Thursday, January 31, 2008
Michael Chabon has now completed his second cycle of following a large tome with a short novella. His latest novella, Gentlemen of the Road (or as he has been quoted as wanting to have titled it, Jews With Swords), is historical fiction set in 10th Century Khazaria, a mythical city of red headed Jews on the western shores of the Caspian Sea. The two main characters are both Jewish "gentlemen of the road," men who travel the Silk Road because they have nowhere else to go and no one waiting for them. One is a pale, German doctor and the other a "giant" black man. These two seemingly different men are inseparable. Their adventure involves bringing the heir to the murdered King of Khazaria back home and re-instating him onto the throne.
Although Gentlemen of the Road's plot is dependent upon the intricacies its 1oth Century setting, the novella is a true adventure novel in the style of mid-20th century pulp fiction. It was originally published in the NYT's Sunday magazine in 15 installments. Faithful to its genre, the story moves quickly and each chapter ends with a cliff hanger, and the main characters are almost too good and kind to be true. Therefore, those who enjoyed this novella tone and style may be happier trying a classic adventure tale such as those by Robert Louis Stevenson or Jules Verne rather than trying to find another historical novel set in the 10th Century. This novella has also been compare to Don Quixote, although, Cervantes is a bit harder to get through.

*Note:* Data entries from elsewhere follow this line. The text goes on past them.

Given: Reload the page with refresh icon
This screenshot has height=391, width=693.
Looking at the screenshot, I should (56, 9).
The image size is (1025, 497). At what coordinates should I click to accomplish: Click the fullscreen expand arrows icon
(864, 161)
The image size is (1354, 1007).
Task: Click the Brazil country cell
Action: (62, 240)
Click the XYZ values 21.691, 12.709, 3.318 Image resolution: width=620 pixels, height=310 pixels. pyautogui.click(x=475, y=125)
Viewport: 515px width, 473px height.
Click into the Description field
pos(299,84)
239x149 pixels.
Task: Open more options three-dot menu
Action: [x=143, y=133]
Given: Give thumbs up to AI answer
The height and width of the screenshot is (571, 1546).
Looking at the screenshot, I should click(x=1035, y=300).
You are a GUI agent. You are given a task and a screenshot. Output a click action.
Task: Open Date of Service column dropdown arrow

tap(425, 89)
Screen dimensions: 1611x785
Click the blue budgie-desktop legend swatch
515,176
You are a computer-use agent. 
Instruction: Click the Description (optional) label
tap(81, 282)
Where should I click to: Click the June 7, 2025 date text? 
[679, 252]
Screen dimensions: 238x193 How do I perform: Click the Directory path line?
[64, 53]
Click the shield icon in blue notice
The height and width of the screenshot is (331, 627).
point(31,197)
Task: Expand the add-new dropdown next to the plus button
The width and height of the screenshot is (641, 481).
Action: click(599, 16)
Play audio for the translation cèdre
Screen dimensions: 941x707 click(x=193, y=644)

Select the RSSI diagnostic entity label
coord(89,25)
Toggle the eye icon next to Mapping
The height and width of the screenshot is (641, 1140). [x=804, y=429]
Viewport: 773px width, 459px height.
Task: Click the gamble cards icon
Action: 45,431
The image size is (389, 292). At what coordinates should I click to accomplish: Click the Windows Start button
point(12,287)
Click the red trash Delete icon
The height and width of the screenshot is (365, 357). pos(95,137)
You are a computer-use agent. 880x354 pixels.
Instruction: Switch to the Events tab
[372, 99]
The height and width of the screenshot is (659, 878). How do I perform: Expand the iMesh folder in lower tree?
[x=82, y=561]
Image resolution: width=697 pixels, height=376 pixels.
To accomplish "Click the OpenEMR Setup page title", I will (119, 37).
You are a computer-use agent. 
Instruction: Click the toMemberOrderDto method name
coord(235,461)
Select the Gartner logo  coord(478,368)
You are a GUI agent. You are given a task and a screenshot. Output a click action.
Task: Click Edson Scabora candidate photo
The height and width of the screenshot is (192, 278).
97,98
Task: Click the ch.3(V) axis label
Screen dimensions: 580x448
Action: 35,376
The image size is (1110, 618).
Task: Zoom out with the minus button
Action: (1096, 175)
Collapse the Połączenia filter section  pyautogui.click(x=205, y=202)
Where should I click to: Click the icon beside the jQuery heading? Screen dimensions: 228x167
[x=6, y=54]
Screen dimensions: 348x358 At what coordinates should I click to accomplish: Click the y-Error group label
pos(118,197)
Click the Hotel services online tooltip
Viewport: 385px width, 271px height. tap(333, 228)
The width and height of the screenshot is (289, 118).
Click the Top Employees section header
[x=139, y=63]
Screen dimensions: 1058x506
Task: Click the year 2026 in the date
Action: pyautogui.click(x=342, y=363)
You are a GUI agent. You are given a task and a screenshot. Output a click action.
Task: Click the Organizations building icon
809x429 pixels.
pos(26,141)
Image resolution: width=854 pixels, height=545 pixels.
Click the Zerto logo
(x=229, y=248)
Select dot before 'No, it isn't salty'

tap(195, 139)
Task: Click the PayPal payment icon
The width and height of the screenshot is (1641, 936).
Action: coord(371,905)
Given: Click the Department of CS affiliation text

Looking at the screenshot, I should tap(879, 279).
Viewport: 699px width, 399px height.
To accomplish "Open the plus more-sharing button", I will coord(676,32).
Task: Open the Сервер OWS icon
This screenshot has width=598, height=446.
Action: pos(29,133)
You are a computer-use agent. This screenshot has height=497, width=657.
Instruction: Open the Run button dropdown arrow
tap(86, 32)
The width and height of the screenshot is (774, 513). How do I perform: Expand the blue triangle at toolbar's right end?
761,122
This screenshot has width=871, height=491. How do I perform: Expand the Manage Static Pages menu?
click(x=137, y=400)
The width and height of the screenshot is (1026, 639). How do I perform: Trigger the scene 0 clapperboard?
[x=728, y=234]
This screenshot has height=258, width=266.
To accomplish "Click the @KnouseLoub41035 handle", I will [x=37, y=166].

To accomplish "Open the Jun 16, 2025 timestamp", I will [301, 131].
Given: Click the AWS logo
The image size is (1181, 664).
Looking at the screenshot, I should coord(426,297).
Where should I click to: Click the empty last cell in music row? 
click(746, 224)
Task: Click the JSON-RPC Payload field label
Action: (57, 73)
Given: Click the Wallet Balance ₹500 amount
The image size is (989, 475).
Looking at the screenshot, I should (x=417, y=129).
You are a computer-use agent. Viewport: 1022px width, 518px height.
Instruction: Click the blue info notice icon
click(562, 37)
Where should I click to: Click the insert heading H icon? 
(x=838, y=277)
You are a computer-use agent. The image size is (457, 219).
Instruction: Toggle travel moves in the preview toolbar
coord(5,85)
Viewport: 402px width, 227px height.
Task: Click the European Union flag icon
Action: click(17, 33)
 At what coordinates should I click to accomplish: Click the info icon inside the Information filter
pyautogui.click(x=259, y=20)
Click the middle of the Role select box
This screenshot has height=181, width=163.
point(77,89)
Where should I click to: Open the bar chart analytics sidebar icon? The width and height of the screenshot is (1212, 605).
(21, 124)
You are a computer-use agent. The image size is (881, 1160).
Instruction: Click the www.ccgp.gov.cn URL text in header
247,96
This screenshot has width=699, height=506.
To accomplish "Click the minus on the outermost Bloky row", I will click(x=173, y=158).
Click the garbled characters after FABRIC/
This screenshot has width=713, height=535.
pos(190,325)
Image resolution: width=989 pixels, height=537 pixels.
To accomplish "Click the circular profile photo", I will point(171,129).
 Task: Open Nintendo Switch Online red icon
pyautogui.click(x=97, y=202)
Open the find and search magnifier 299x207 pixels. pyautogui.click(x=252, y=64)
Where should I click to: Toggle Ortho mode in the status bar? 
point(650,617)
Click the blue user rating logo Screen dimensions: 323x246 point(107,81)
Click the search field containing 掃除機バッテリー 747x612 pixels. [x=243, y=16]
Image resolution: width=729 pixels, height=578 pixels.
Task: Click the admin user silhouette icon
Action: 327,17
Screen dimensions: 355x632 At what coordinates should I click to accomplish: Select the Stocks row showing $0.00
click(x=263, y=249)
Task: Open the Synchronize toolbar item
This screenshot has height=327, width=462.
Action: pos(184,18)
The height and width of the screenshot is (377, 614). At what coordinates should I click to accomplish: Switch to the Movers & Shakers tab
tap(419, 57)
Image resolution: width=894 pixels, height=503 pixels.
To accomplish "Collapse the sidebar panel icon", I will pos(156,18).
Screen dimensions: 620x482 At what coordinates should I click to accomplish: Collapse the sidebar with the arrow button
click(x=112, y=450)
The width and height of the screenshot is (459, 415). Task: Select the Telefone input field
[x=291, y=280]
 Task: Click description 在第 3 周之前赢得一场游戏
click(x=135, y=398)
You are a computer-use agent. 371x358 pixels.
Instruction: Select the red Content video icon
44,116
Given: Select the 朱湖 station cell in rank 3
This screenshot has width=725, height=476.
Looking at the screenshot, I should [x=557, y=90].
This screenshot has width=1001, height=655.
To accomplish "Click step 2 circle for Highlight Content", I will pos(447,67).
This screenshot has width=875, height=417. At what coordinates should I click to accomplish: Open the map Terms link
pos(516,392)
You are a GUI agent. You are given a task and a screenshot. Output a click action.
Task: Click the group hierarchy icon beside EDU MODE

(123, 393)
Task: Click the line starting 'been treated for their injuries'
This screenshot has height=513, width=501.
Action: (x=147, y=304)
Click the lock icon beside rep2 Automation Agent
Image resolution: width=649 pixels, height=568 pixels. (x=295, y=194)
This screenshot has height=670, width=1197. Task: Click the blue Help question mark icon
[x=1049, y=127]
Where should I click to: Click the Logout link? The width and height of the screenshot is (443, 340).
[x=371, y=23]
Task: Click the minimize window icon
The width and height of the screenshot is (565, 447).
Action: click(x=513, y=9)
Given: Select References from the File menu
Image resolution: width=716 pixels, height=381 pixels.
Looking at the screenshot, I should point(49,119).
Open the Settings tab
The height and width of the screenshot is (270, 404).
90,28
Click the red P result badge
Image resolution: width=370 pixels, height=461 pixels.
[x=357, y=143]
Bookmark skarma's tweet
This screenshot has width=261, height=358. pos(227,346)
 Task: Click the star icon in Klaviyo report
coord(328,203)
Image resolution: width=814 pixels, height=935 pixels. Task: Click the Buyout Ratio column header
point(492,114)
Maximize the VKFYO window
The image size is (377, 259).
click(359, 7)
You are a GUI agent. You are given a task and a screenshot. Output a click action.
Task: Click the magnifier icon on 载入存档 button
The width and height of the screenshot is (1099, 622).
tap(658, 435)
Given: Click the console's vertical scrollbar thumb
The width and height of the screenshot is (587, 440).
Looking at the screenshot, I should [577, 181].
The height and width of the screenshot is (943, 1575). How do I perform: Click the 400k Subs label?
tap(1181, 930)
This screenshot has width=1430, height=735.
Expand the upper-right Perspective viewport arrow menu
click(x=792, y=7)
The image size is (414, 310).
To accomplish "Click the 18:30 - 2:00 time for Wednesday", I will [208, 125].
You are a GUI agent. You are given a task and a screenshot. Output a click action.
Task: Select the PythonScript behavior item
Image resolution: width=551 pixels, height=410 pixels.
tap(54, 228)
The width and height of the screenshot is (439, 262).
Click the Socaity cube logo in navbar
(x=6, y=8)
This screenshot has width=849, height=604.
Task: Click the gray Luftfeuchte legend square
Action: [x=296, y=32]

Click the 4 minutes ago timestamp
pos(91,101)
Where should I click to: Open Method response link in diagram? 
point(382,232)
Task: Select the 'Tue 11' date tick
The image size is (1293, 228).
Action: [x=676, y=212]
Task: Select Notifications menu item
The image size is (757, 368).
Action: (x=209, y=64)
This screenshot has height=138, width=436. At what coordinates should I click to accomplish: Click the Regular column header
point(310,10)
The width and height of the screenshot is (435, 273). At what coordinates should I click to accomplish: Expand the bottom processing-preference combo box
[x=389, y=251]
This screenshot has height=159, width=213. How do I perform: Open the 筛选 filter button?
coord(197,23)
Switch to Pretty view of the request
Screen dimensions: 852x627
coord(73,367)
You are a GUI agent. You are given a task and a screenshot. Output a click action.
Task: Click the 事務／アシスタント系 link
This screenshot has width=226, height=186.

Award-winning British playwright Alan Bennett's new novella An Uncommon Reader is capturing American attention and is quickly becoming an underground hit (see this posting). The premise is simple enough. The Queen (post Diana's death) is chasing after her Corgis and discovers the library bookmobile part on her property. She investigates and slowly becomes obsessed with reading. We see her evolve as a reader and even move into writing. In between these plot details Bennett raises issues of class, the burden of being the Queen, and the British people's mixed feelings the Monarchy. The ending is also very satisfying.
Those who enjoyed last year's Oscar Nominated film The Queen will love this novella. For readalikes, I had trouble finding the right feel in any one book until I remembered P.G. Wodehouse's Jeeves' novels . They are old but owned by just about every public library. These funny, British novels, filled with not too thinly veiled social commentary, still hold up over time.
Finally, I also read a short nonfiction work which I highly recommend to all librarians who work with leisure readers, How to Talk About Books You Haven't Read by French Professor, Pierre Bayard. Here, Bayard gets at the history of non-readers throughout examples in literature and film. It was an intriguing look at how people remember what they have read, and how they discuss what they have only skimmed or heard of. Bayard does seem to have his tongue planted at least a bit in his cheek here though. I mean advocating not reading books and writing a book about it. So to honor him...I listened to it.
Anyone who likes this book should look at Alberto Manguel's excellent A History of Reading.
Wednesday, January 30, 2008
The biggest hurdle to more casual reading hobbyists is the time limit on books at the library. Many patrons find this stressful. What I always remind people of first is that the books are free. Don't sweat it. You have already paid for them with you taxes. You can always renew the book, or return it and get it again 24 hours later (if no one else is waiting). If you can't bare to part with it, the 10 cent per day fine is not steep. Also, you can always return it unfinished, grab another book (don't worry, we have plenty to go around) and come back to the unfinished one later. And here is a dirty little librarian secret, if you become a regular library user and we get to know you, we may just waive those day or two fines for you.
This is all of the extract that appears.